Le KMSKA possède la plus importante collection d'Ensor au monde… et la plus diversifiée. En plus de carnets de croquis, des dessins et des gravures, le KMSKA dispose au sein de sa collection près de 40 tableaux. Ces tableaux nous permettent de retranscrire les multiples expérimentations et évolutions de la carrière d’Ensor. Les dessins et gravures contribuent à donner une vision globale de l'artiste.

Ce n'est donc pas une surprise que James Ensor ait sa propre aile au musée. Quelques nouvelles salles de couleur blanche lui sont dédiées. L’œuvre d’Ensor constitue dans la collection du KMSKA le point de pivot entre l'art avant et après 1880. Elle crée le lien entre l'art où récit et image réaliste prévalent et l'art où lumière, couleur et forme sont librement utilisées. Plusieurs salles vous permettront d'entrer dans le monde merveilleux d'Ensor avec ses salons bourgeois, mascarades, natures mortes, vues de mer, etc. Et si vous veniez ?

Premier jalon

Au début de sa carrière, c’est dans l’œuvre du peintre réaliste Gustave Courbet que le jeune James Ensor puise sa première source d’inspiration. En installant son chevalet dehors ou dans son salon, il peint ce qui l’entoure. De formation académique, Ensor construit ses couches picturales selon les enseignements reçus : en appliquant un apprêt teinté et en mélangeant la couleur. Puis, il découvre des articles sur la peinture impressionniste et sent que c’est bien là, la nouvelle voie qu'il veut suivre. Mais alors, comment ? On y parle de la couleur pure, non mélangée. Ensor place, une fois de plus, sa sœur Mitche,  habituée à poser pour lui, à table. Il prépare sa toile comme toujours, avec un apprêt, mais ensuite, il fait quelque chose de nouveau : il utilise des couleurs non mélangées : jaune chrome, rouge vermillon, bleu cobalt, blanc de plomb, oui, beaucoup de blanc de plomb. Ensor baptise d'abord le tableau Au pays des couleurs. Nous le connaissons actuellement comme La mangeuse d'huîtres, première peinture lumineuse de l'histoire de l'art belge. Nous sommes en 1882. La rupture avec les sombres salons bourgeois est totale.

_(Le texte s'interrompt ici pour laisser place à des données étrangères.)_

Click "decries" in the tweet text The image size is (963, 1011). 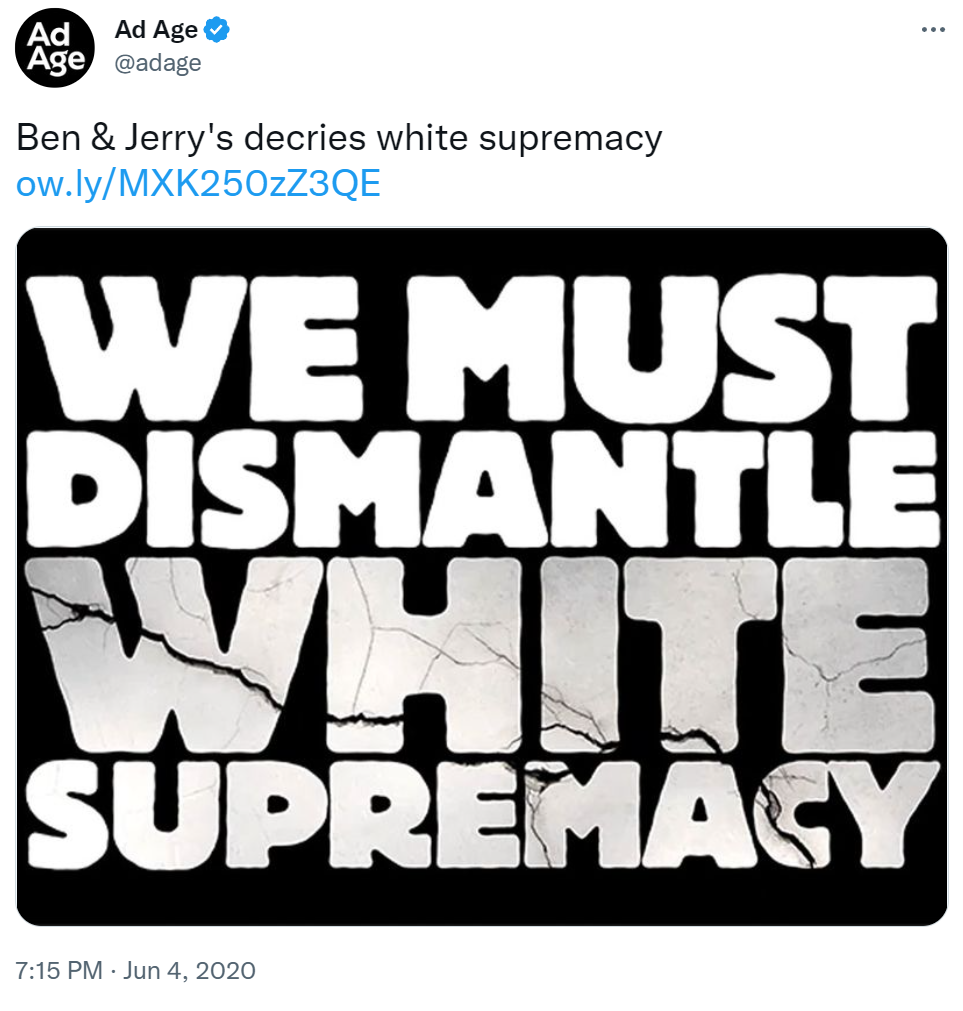tap(304, 138)
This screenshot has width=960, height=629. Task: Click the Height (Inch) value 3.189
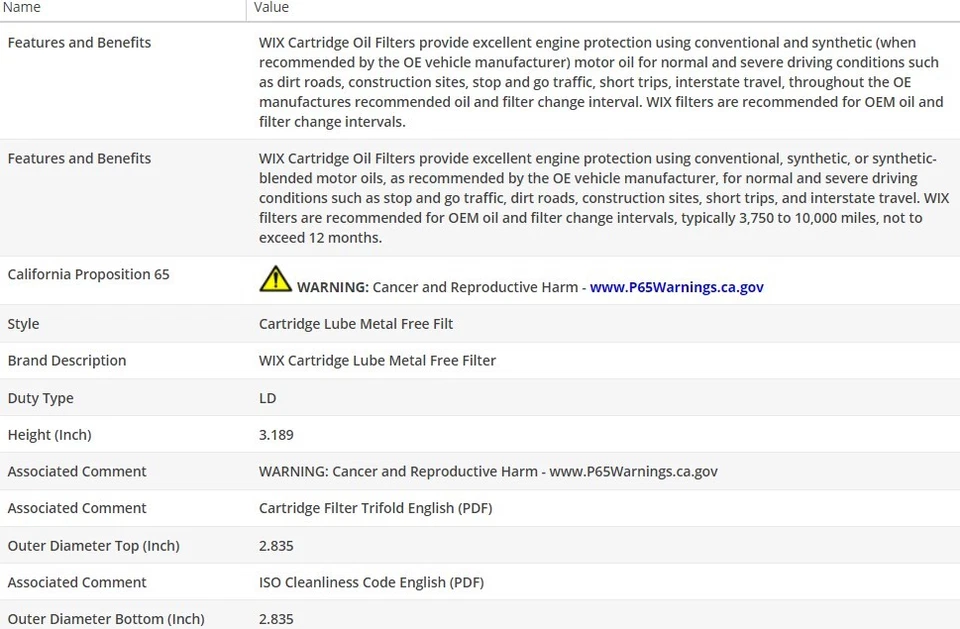(x=276, y=435)

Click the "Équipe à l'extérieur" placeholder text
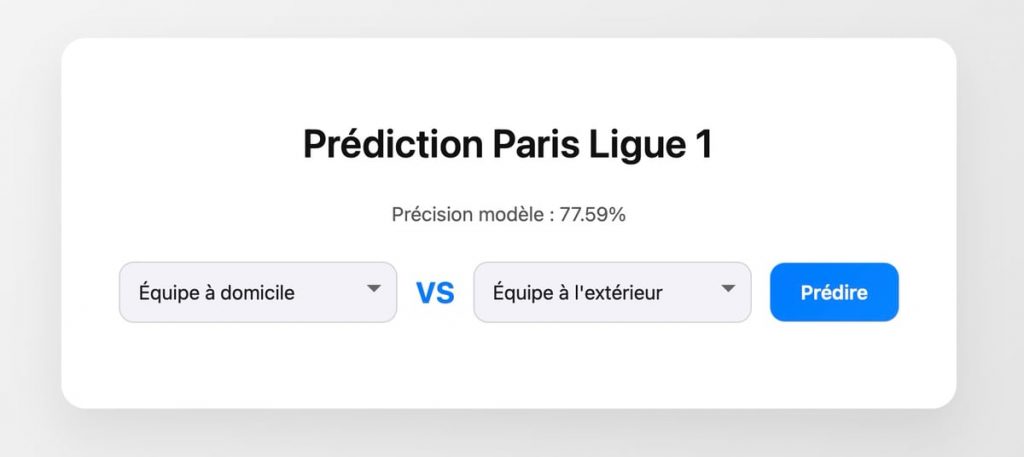(x=577, y=293)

De l'obscurité à la lumière, du Salon bourgeois...
... à la Mangeuse d'huîtres.

Déchainé, avec masques

Quatre ans plus tard, Ensor les voit pour la première fois, les toiles des peintres impressionnistes français, au salon d'hiver du cercle d'avant-garde Les XX en 1886 où il a pu s’arranger avec le secrétaire. Il y compare sa propre Mangeuse d'huîtres, ses vues de mer, ses œuvres « impressionnistes », avec celles de Monet et de Renoir. Et puis…. il passe à autre chose. Par exemple, Adam et Eve chassés du Paradis (1887). La technique est toujours impressionniste. Cependant, il utilise la couleur non mélangée de manière personnelle, expressive, dans des scènes construites avec des formes, si on peut dire, capricieuses. Fini le style contrôlé, Ensor se déchaîne.

Adam et Eve chassés du Paradis
La chute des anges rebelles

Ensor aime provoquer. Cette soif de dérision, il la conjugue avec une vision pessimiste de l'humanité. Si l'on y ajoute le fait que la boutique de sa mère se remplit souvent de masques, on obtient en toute logique de nombreuses peintures de masques. À la fin du XIXe siècle, bien d’autres artistes ont représenté des masques comme élément décoratif, ou pour dissimuler mystérieusement l'identité d'un personnage. Chez Ensor, et c'est bien là sa découverte, les masques révèlent toutefois la véritable nature de l'homme. L'Intrigue (1890) en est l'un des meilleurs exemples.

L’intrigue
Squelettes se disputant un pendu

Six fois Ensor

La Mangeuse d'huîtres, Adam et Eve chassés du Paradis, L'Intrigue sont trois pièces maîtresses dans l'œuvre de James Ensor. Les trois tableaux,  avec de nombreuses natures mortes, les premiers salons bourgeois et les dernières marines, font partie de la collection du KMSKA. Ils remplissent deux salles complètes. Ces natures mortes et les marines constituent le fil conducteur de la vie d'Ensor. Quelles que soient les expérimentations qu'il entreprend, Ensor reviendra toujours aux natures mortes et vues de mer.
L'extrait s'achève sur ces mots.